+++ Extract to read

The draft 2026 Budget Policy Statement (BPS) signals an intention to remain on the path of macro-stability next year, but keeps the annual growth target at 5.3 per cent all the way to 2030. This despite positive expectations around rising agriculture production and productivity, the resilience (and growth) of services and implementation of BETA priorities (like affordable housing).
Let’s speculatively bump this up to 5.8 per cent (assuming good weather for agro). Part of this is end-2025 momentum including greater manufacturing access to credit and more construction in expanding affordable housing rollout. The other part is fast-tracked infrastructure, especially roads, projects. Two things to quietly watch for: progress in the petroleum and mining sectors, plus high (foreign) investment inflows in multiple sectors after 3 years of “signing deals for Kenya”.
It is argued that the “macro” achievements above are not translating to the “micro” level. On one hand, “business is suffering”. On the other, “we don’t eat GDP.” Let’s simplify to households and three of their five basics; food, basic rights and income opportunities/access to assets (the other two are participatory governance and safety, security & accessible justice – covered later).
What does the closing 2025 picture look like? To begin, cost of living remains the key issue concerning Kenyans. Food is an important part of this cost; staple food (maize/unga) prices have fallen but the real household concern today is income and asset opportunities – think of our perennial food insecurity issues. This mixed household picture is equally evident on basic rights – think of Article 43 – around education, healthcare, water, sanitation and social protection.
Despite the quantum of public spending in these sectors, 2025 ends with the perception of an administration unable to qualitatively fulfil socio-economic rights or facilitate socio-economic opportunities at sufficient levels of public satisfaction (or reduced levels of endless public outcry).

++++++

**Tasks to perform:**
a) In the Kenya budget passage, what annual growth target does the draft 2026 Budget Policy Statement keep all the way to 2030?
b) Carry the Kenya budget passage forward from its last sentence.
The listing after this point has nothing to do with the Kenya budget passage.

+++ Data section

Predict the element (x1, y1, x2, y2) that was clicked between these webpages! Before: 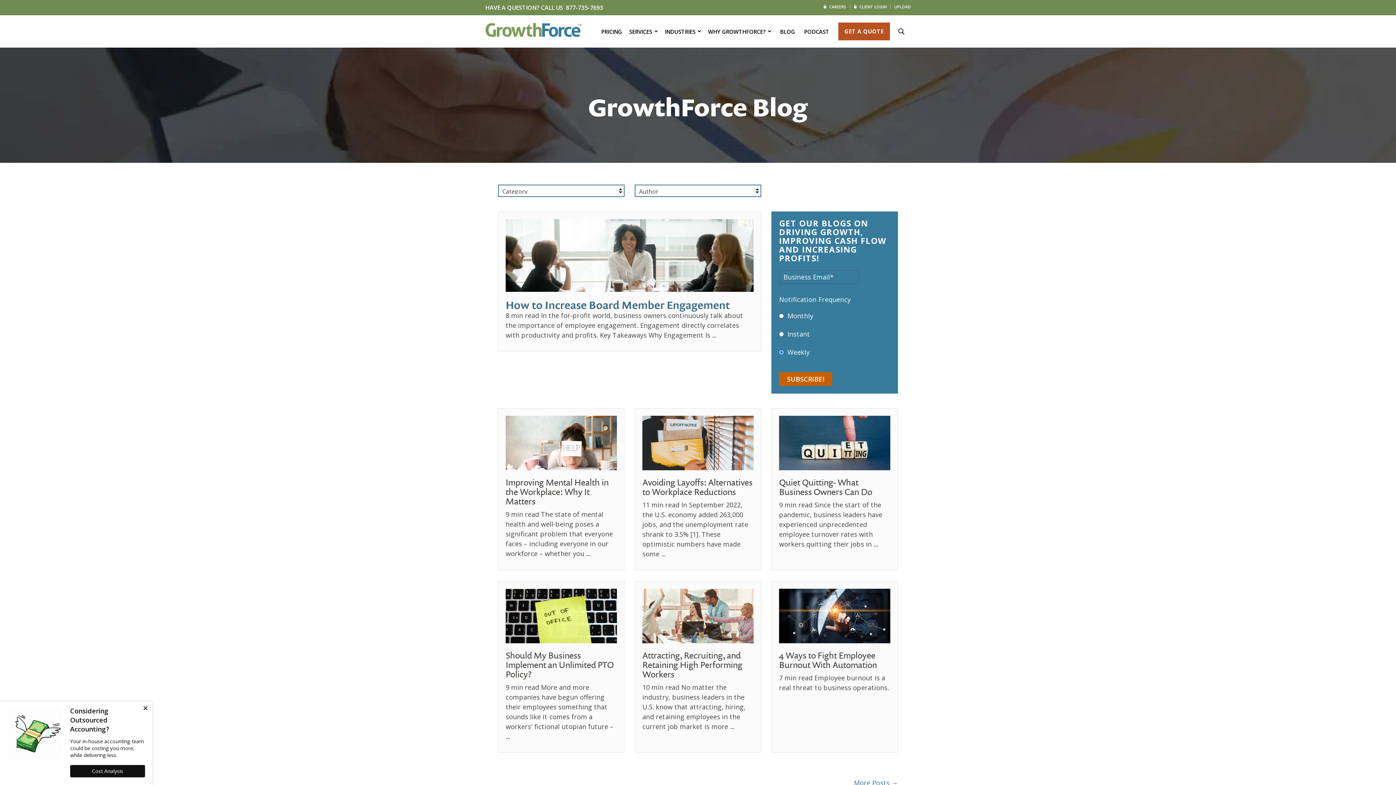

++++++

**Exercise responses:**
a) 5.3 per cent.

b)
It is unlikely that this “micro” view of the economy, or socio-economy, will change significantly in 2026. To get there, this administration needs to move beyond viewing Kenyans as individuals or citizens (which is a start) to this household, even family, economic lens. Beyond this household view, we have two related things to quietly hope for: realistic, fully costed and financed socio-economic rights “packages” (education, healthcare, social protection) going into the 2026/27 budget with an intergenerational lens; and very hopefully, “few to zero” labour disputes.
We are still in the season of hope, and the third inter-related economic dimension relates to the fiscus (tax, spending and debt). This dimension is covered separately to remind us that, although the government has an outsized impact and influence on the economy, it is not the economy.
As 2025 closes, it is fair to observe that, in and of itself, the state of the fiscus is Kenya’s greatest current challenge. The way to think about the current debt trap we are in is to consider this.
Rising year on year revenues are not meeting target, creating shortfalls necessitating spending cuts, except that our spending envelope (particularly the wage bill and debt service) is largely fixed, and must be paid, so it’s development and social spending (see socio-economic rights above) that either suffers (as does devolution), or needs new borrowing to keep it going. It’s a cycle.
The draft BPS essentially confirms that this cycle will continue into 2026/27 and beyond. But it is unusually bearish on revenue collection (or extraction) from the economy, despite hoping for success from the National Tax Policy, Medium-Term Revenue Strategy (MTRS), tax administration reforms and scaling up non-tax revenues. Something is off with this picture.
Which is not to suggest that the spending side is fine; even for the best of intentions, it suffers low quality and progressivity (targeting and impact). Spending reform remains littered with the usual slogans - single treasury account, accrual accounting, zero-based budgeting, state owned-enterprise reforms, public investment management reforms, pension reforms and the like.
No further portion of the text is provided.